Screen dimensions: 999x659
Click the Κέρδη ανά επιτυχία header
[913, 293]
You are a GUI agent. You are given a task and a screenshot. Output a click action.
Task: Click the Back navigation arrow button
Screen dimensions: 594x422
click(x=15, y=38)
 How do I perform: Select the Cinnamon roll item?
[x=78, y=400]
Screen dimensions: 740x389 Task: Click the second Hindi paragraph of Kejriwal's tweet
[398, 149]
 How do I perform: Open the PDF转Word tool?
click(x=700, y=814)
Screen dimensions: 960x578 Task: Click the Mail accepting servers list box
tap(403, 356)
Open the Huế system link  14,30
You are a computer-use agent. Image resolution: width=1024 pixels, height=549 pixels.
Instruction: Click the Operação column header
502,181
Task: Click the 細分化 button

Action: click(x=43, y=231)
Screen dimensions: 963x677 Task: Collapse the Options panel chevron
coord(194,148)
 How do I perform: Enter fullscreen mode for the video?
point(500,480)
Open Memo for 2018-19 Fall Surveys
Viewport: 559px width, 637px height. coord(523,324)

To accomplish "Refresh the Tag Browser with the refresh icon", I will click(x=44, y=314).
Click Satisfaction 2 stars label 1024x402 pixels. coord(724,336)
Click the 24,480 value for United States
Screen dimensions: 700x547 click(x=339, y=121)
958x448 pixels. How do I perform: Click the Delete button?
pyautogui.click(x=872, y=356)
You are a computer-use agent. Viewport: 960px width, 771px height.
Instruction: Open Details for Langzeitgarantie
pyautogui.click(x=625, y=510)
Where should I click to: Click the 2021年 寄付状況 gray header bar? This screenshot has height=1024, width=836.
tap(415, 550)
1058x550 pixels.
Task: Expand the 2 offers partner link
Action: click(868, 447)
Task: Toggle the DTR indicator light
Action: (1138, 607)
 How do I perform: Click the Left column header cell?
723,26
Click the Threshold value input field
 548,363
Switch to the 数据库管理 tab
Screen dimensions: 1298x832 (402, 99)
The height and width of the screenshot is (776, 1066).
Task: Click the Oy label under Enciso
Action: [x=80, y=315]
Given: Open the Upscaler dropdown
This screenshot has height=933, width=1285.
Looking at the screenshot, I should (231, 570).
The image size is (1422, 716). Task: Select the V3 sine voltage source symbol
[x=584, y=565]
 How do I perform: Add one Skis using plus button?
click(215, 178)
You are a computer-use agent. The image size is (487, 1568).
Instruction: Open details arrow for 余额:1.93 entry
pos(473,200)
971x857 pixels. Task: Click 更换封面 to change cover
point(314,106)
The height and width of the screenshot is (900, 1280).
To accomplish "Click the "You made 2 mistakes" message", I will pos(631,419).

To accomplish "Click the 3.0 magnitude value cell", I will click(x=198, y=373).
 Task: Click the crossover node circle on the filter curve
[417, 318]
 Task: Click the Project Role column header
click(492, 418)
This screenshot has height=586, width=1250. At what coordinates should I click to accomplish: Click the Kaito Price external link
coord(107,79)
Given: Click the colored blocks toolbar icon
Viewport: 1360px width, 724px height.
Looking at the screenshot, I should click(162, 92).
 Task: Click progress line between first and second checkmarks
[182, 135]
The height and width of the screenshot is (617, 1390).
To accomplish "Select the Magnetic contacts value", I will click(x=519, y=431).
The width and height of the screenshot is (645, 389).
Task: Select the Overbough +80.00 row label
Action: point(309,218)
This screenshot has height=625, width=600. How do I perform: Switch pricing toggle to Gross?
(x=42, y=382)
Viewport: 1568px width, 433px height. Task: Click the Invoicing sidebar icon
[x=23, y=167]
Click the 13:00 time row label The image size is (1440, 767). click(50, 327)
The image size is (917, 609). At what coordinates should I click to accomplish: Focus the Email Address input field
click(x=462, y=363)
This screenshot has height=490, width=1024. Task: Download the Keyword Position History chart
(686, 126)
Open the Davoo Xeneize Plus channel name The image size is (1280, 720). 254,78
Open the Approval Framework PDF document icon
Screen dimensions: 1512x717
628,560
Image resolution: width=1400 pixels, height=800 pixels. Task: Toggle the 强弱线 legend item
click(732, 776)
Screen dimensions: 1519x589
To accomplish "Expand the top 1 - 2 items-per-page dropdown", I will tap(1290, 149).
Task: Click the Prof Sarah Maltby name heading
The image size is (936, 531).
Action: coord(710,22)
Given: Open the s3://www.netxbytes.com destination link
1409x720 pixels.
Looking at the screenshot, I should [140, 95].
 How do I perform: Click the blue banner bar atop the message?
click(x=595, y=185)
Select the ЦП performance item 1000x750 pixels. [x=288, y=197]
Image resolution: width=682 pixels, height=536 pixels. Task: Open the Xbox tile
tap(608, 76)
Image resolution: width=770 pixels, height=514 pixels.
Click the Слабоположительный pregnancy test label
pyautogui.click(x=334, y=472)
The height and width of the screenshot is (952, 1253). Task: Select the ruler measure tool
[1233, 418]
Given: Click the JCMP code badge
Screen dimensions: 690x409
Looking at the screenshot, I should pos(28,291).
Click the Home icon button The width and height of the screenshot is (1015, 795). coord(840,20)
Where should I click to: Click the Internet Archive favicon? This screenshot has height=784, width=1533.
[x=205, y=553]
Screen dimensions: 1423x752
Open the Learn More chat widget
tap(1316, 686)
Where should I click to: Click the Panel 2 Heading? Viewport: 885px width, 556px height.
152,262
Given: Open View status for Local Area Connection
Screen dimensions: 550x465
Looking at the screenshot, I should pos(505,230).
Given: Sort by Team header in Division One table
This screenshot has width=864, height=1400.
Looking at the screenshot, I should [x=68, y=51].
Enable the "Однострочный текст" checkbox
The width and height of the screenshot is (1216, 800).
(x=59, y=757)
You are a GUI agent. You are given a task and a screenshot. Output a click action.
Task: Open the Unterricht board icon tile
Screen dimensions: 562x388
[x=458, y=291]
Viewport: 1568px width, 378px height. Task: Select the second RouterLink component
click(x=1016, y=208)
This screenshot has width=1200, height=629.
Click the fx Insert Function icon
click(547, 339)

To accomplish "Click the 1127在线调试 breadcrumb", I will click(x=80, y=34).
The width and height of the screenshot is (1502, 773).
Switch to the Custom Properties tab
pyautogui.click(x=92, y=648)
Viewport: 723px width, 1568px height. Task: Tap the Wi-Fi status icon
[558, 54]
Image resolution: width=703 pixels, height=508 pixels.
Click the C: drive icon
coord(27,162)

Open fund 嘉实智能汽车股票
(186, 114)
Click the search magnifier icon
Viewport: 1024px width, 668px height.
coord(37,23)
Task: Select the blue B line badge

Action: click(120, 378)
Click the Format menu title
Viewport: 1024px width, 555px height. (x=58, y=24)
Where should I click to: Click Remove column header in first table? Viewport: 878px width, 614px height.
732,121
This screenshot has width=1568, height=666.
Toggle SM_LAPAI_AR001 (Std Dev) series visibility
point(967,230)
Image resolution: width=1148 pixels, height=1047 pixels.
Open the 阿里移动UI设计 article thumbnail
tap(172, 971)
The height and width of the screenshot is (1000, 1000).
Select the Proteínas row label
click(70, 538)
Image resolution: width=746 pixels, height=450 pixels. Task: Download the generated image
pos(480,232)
..........
Copy the whole listing, word for word.

__TASK RESULT__:
Screen dimensions: 999x659
Click the Κέρδη ανά επιτυχία header
[913, 293]
You are a GUI agent. You are given a task and a screenshot. Output a click action.
Task: Click the Back navigation arrow button
Screen dimensions: 594x422
click(x=15, y=38)
 How do I perform: Select the Cinnamon roll item?
[x=78, y=400]
Screen dimensions: 740x389 Task: Click the second Hindi paragraph of Kejriwal's tweet
[398, 149]
 How do I perform: Open the PDF转Word tool?
click(x=700, y=814)
Screen dimensions: 960x578 Task: Click the Mail accepting servers list box
tap(403, 356)
Open the Huế system link  14,30
You are a computer-use agent. Image resolution: width=1024 pixels, height=549 pixels.
Instruction: Click the Operação column header
502,181
Task: Click the 細分化 button

Action: click(x=43, y=231)
Screen dimensions: 963x677 Task: Collapse the Options panel chevron
coord(194,148)
 How do I perform: Enter fullscreen mode for the video?
point(500,480)
Open Memo for 2018-19 Fall Surveys
Viewport: 559px width, 637px height. coord(523,324)

To accomplish "Refresh the Tag Browser with the refresh icon", I will click(x=44, y=314).
Click Satisfaction 2 stars label 1024x402 pixels. coord(724,336)
Click the 24,480 value for United States
Screen dimensions: 700x547 click(x=339, y=121)
958x448 pixels. How do I perform: Click the Delete button?
pyautogui.click(x=872, y=356)
You are a computer-use agent. Viewport: 960px width, 771px height.
Instruction: Open Details for Langzeitgarantie
pyautogui.click(x=625, y=510)
Where should I click to: Click the 2021年 寄付状況 gray header bar? This screenshot has height=1024, width=836.
tap(415, 550)
1058x550 pixels.
Task: Expand the 2 offers partner link
Action: click(868, 447)
Task: Toggle the DTR indicator light
Action: (1138, 607)
 How do I perform: Click the Left column header cell?
723,26
Click the Threshold value input field
 548,363
Switch to the 数据库管理 tab
Screen dimensions: 1298x832 (402, 99)
The height and width of the screenshot is (776, 1066).
Task: Click the Oy label under Enciso
Action: [x=80, y=315]
Given: Open the Upscaler dropdown
This screenshot has height=933, width=1285.
Looking at the screenshot, I should (231, 570).
The image size is (1422, 716). Task: Select the V3 sine voltage source symbol
[x=584, y=565]
 How do I perform: Add one Skis using plus button?
click(215, 178)
You are a computer-use agent. The image size is (487, 1568).
Instruction: Open details arrow for 余额:1.93 entry
pos(473,200)
971x857 pixels. Task: Click 更换封面 to change cover
point(314,106)
The height and width of the screenshot is (900, 1280).
To accomplish "Click the "You made 2 mistakes" message", I will pos(631,419).

To accomplish "Click the 3.0 magnitude value cell", I will click(x=198, y=373).
 Task: Click the crossover node circle on the filter curve
[417, 318]
 Task: Click the Project Role column header
click(492, 418)
This screenshot has height=586, width=1250. At what coordinates should I click to accomplish: Click the Kaito Price external link
coord(107,79)
Given: Click the colored blocks toolbar icon
Viewport: 1360px width, 724px height.
Looking at the screenshot, I should click(162, 92).
 Task: Click progress line between first and second checkmarks
[182, 135]
The height and width of the screenshot is (617, 1390).
To accomplish "Select the Magnetic contacts value", I will click(x=519, y=431).
The width and height of the screenshot is (645, 389).
Task: Select the Overbough +80.00 row label
Action: point(309,218)
This screenshot has height=625, width=600. How do I perform: Switch pricing toggle to Gross?
(x=42, y=382)
Viewport: 1568px width, 433px height. Task: Click the Invoicing sidebar icon
[x=23, y=167]
Click the 13:00 time row label The image size is (1440, 767). click(50, 327)
The image size is (917, 609). At what coordinates should I click to accomplish: Focus the Email Address input field
click(x=462, y=363)
This screenshot has height=490, width=1024. Task: Download the Keyword Position History chart
(686, 126)
Open the Davoo Xeneize Plus channel name The image size is (1280, 720). 254,78
Open the Approval Framework PDF document icon
Screen dimensions: 1512x717
628,560
Image resolution: width=1400 pixels, height=800 pixels. Task: Toggle the 强弱线 legend item
click(732, 776)
Screen dimensions: 1519x589
To accomplish "Expand the top 1 - 2 items-per-page dropdown", I will tap(1290, 149).
Task: Click the Prof Sarah Maltby name heading
The image size is (936, 531).
Action: coord(710,22)
Given: Open the s3://www.netxbytes.com destination link
1409x720 pixels.
Looking at the screenshot, I should [140, 95].
 How do I perform: Click the blue banner bar atop the message?
click(x=595, y=185)
Select the ЦП performance item 1000x750 pixels. [x=288, y=197]
Image resolution: width=682 pixels, height=536 pixels. Task: Open the Xbox tile
tap(608, 76)
Image resolution: width=770 pixels, height=514 pixels.
Click the Слабоположительный pregnancy test label
pyautogui.click(x=334, y=472)
The height and width of the screenshot is (952, 1253). Task: Select the ruler measure tool
[1233, 418]
Given: Click the JCMP code badge
Screen dimensions: 690x409
Looking at the screenshot, I should pos(28,291).
Click the Home icon button The width and height of the screenshot is (1015, 795). coord(840,20)
Where should I click to: Click the Internet Archive favicon? This screenshot has height=784, width=1533.
[x=205, y=553]
Screen dimensions: 1423x752
Open the Learn More chat widget
tap(1316, 686)
Where should I click to: Click the Panel 2 Heading? Viewport: 885px width, 556px height.
152,262
Given: Open View status for Local Area Connection
Screen dimensions: 550x465
Looking at the screenshot, I should pos(505,230).
Given: Sort by Team header in Division One table
This screenshot has width=864, height=1400.
Looking at the screenshot, I should [x=68, y=51].
Enable the "Однострочный текст" checkbox
The width and height of the screenshot is (1216, 800).
(x=59, y=757)
You are a GUI agent. You are given a task and a screenshot. Output a click action.
Task: Open the Unterricht board icon tile
Screen dimensions: 562x388
[x=458, y=291]
Viewport: 1568px width, 378px height. Task: Select the second RouterLink component
click(x=1016, y=208)
This screenshot has width=1200, height=629.
Click the fx Insert Function icon
click(547, 339)

To accomplish "Click the 1127在线调试 breadcrumb", I will click(x=80, y=34).
The width and height of the screenshot is (1502, 773).
Switch to the Custom Properties tab
pyautogui.click(x=92, y=648)
Viewport: 723px width, 1568px height. Task: Tap the Wi-Fi status icon
[558, 54]
Image resolution: width=703 pixels, height=508 pixels.
Click the C: drive icon
coord(27,162)

Open fund 嘉实智能汽车股票
(186, 114)
Click the search magnifier icon
Viewport: 1024px width, 668px height.
coord(37,23)
Task: Select the blue B line badge

Action: click(120, 378)
Click the Format menu title
Viewport: 1024px width, 555px height. (x=58, y=24)
Where should I click to: Click Remove column header in first table? Viewport: 878px width, 614px height.
732,121
This screenshot has width=1568, height=666.
Toggle SM_LAPAI_AR001 (Std Dev) series visibility
point(967,230)
Image resolution: width=1148 pixels, height=1047 pixels.
Open the 阿里移动UI设计 article thumbnail
tap(172, 971)
The height and width of the screenshot is (1000, 1000).
Select the Proteínas row label
click(70, 538)
Image resolution: width=746 pixels, height=450 pixels. Task: Download the generated image
pos(480,232)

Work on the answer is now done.